Вскоре после этого в терем вошёл красивый мужчина, и она осталась с ним наедине.

Неизвестное доселе чувство сильно овладело ею, когда она встретилась взглядом с молодым рыцарем. Она не знала, что делать, а между тем что-то говорило ей, что этот рыцарь, когда-то ей привидевшийся, и есть король ляхов.

Несмотря на свой суровый вид, он так ласково, так нежно говорил с нею, что его слова казались песнями.

   — Ты хочешь вернуться? — спросил он.

   — Мне скучно здесь, — отвечала она, смотря ему прямо в глаза, а голос её дрожал от волнения.

   — Подожди ещё, — нежно сказал король, привлекая её к себе и целуя. — Быть может, тебе не будет скучно.

Она не защищалась от поцелуев, лицо её вспыхнуло, и она еле слышно пролепетала:

   — Милостивый... господин...

   — Останься, дитя моё... — проговорил король. — Ты можешь вернуться во всякое время, когда захочешь.

И Людомира осталась.
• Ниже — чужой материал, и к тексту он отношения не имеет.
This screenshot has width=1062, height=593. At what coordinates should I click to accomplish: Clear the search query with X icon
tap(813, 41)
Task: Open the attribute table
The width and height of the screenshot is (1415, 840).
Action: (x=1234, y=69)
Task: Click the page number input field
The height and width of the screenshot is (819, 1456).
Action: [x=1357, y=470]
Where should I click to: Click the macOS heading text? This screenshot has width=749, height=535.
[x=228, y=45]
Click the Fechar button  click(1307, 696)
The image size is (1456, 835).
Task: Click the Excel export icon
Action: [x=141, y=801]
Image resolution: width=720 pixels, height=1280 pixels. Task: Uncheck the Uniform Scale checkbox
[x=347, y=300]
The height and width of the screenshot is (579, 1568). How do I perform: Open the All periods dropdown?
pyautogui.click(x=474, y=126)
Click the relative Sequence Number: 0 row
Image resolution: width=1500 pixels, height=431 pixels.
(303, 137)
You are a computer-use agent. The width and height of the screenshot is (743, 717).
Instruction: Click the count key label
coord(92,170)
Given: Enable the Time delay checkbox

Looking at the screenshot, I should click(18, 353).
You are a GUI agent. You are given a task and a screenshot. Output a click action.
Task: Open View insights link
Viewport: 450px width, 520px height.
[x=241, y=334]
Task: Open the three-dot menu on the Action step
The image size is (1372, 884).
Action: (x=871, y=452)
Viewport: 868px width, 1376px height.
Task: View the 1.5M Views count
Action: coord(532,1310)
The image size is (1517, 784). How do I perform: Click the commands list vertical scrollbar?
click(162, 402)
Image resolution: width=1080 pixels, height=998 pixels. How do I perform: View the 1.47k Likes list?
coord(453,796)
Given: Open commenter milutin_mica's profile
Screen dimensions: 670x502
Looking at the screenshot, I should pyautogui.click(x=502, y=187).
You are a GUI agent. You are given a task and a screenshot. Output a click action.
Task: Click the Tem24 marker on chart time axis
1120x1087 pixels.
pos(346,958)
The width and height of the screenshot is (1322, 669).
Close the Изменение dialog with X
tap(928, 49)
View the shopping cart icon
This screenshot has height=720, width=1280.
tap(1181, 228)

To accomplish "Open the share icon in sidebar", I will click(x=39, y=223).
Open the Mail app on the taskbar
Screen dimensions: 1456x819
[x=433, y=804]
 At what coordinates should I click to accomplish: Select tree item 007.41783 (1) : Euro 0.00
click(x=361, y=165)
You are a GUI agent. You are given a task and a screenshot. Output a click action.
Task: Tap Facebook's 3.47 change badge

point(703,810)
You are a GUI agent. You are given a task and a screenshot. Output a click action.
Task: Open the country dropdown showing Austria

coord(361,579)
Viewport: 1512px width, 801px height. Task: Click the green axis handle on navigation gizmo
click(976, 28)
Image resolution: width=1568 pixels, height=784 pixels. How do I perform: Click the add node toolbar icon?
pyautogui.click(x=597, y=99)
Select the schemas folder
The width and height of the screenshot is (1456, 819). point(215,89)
Какая-то могучая сила привязывала её к этому смуглому лицу и голубым глазам. Она любила короля и скучала о нём. Когда он был дома, она искала его глазами во дворе среди вооружённой дружины; а когда он уезжал, следила за ним взглядом, пока его золочёный шлем не скрывался из виду, и если он долго не возвращался, она становилась у окна, смотрела и ждала... ждала каждый день.

Прежде она больше тосковала о доме, а теперь уже привыкла к новому жилищу и тосковала только тогда, когда король долго не возвращался; лишь только он появлялся на пороге терема, она радостно приветствовала его. В сердце девушки постепенно зарождалась любовь, росла и невольно приковывала её к королю. Она была благодарна ему за его доброту и ласки. Она любила его за любовь к ней.

Через несколько недель своего пребывания на Красном дворе Людомира вспомнила о Добромире и заскучала о ней.

А мамка сидела одинокою в опустевших хоромах Коснячки. При известии о том, что его увёз на княжий двор Славоша, известный всем киевлянам как разбойник и палач, все отроки и гридни разбежались со страха. Всё ещё шло кое-как, пока Люда сидела дома, но вот Люды не стало, она ушла и бесследно исчезла.

Добромира, сидя в светёлке Людомиры, целыми днями пряла пряжу и смотрела в оконце, не увидит ли знакомого лица, о котором только и думала. Посередине двора, свернувшись кренделем, лежал верный пёс, который при каждом шорохе на улице поднимал голову и прислушивался. Добромира и он охраняли дом и добро воеводы.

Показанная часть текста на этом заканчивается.